REQUIRED TASK:
Please extract every one of the rows below and reproduce each line unchanged.

THE RECORDS:
* * * * * * *

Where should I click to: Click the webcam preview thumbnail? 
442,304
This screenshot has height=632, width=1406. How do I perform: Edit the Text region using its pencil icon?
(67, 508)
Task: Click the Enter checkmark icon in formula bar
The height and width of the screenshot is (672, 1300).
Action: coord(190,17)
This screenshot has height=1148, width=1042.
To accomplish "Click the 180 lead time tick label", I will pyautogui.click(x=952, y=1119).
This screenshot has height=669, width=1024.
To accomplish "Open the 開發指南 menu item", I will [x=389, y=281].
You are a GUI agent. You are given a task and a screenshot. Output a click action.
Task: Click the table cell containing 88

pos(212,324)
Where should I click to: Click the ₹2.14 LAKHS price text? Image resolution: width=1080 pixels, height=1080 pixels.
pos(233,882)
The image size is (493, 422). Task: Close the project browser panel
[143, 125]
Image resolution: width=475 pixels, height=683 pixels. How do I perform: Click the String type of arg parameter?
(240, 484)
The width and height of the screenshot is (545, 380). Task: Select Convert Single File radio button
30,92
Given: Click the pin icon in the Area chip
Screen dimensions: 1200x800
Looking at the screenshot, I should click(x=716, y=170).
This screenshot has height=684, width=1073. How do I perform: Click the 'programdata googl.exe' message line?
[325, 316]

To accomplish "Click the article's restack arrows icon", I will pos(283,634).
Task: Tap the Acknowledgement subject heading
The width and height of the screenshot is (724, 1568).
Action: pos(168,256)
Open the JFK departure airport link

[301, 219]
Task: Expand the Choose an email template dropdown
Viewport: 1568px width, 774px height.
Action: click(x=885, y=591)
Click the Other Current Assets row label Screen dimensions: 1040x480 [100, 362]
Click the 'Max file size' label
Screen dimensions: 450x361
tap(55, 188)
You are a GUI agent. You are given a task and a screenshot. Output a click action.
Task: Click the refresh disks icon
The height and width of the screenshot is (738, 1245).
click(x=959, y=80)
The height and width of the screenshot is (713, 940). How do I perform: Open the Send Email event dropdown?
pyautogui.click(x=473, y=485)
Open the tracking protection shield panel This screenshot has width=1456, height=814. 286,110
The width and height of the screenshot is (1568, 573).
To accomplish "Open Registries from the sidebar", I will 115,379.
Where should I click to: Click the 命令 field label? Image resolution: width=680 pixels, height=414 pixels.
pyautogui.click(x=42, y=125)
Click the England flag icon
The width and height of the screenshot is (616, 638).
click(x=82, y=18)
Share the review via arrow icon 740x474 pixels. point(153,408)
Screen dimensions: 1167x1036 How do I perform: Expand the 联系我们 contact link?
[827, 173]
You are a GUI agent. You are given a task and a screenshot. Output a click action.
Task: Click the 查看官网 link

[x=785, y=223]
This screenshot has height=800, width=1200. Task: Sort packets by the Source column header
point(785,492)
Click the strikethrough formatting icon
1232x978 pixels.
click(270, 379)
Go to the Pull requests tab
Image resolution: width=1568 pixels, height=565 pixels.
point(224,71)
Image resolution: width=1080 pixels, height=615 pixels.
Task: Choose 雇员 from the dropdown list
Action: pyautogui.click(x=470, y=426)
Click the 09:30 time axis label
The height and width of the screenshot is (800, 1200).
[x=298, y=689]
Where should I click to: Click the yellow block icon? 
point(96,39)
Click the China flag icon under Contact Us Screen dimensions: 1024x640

* * * * * * *

WRITTEN RESPONSE:
Where should I click to: Click the webcam preview thumbnail? 
442,304
This screenshot has height=632, width=1406. How do I perform: Edit the Text region using its pencil icon?
(67, 508)
Task: Click the Enter checkmark icon in formula bar
The height and width of the screenshot is (672, 1300).
Action: coord(190,17)
This screenshot has height=1148, width=1042.
To accomplish "Click the 180 lead time tick label", I will pyautogui.click(x=952, y=1119).
This screenshot has height=669, width=1024.
To accomplish "Open the 開發指南 menu item", I will [x=389, y=281].
You are a GUI agent. You are given a task and a screenshot. Output a click action.
Task: Click the table cell containing 88

pos(212,324)
Where should I click to: Click the ₹2.14 LAKHS price text? Image resolution: width=1080 pixels, height=1080 pixels.
pos(233,882)
The image size is (493, 422). Task: Close the project browser panel
[143, 125]
Image resolution: width=475 pixels, height=683 pixels. How do I perform: Click the String type of arg parameter?
(240, 484)
The width and height of the screenshot is (545, 380). Task: Select Convert Single File radio button
30,92
Given: Click the pin icon in the Area chip
Screen dimensions: 1200x800
Looking at the screenshot, I should click(x=716, y=170).
This screenshot has height=684, width=1073. How do I perform: Click the 'programdata googl.exe' message line?
[325, 316]

To accomplish "Click the article's restack arrows icon", I will pos(283,634).
Task: Tap the Acknowledgement subject heading
The width and height of the screenshot is (724, 1568).
Action: pos(168,256)
Open the JFK departure airport link

[301, 219]
Task: Expand the Choose an email template dropdown
Viewport: 1568px width, 774px height.
Action: click(x=885, y=591)
Click the Other Current Assets row label Screen dimensions: 1040x480 [100, 362]
Click the 'Max file size' label
Screen dimensions: 450x361
tap(55, 188)
You are a GUI agent. You are given a task and a screenshot. Output a click action.
Task: Click the refresh disks icon
The height and width of the screenshot is (738, 1245).
click(x=959, y=80)
The height and width of the screenshot is (713, 940). How do I perform: Open the Send Email event dropdown?
pyautogui.click(x=473, y=485)
Open the tracking protection shield panel This screenshot has width=1456, height=814. 286,110
The width and height of the screenshot is (1568, 573).
To accomplish "Open Registries from the sidebar", I will 115,379.
Where should I click to: Click the 命令 field label? Image resolution: width=680 pixels, height=414 pixels.
pyautogui.click(x=42, y=125)
Click the England flag icon
The width and height of the screenshot is (616, 638).
click(x=82, y=18)
Share the review via arrow icon 740x474 pixels. point(153,408)
Screen dimensions: 1167x1036 How do I perform: Expand the 联系我们 contact link?
[827, 173]
You are a GUI agent. You are given a task and a screenshot. Output a click action.
Task: Click the 查看官网 link

[x=785, y=223]
This screenshot has height=800, width=1200. Task: Sort packets by the Source column header
point(785,492)
Click the strikethrough formatting icon
1232x978 pixels.
click(270, 379)
Go to the Pull requests tab
Image resolution: width=1568 pixels, height=565 pixels.
point(224,71)
Image resolution: width=1080 pixels, height=615 pixels.
Task: Choose 雇员 from the dropdown list
Action: pyautogui.click(x=470, y=426)
Click the 09:30 time axis label
The height and width of the screenshot is (800, 1200).
[x=298, y=689]
Where should I click to: Click the yellow block icon? 
point(96,39)
Click the China flag icon under Contact Us Screen dimensions: 1024x640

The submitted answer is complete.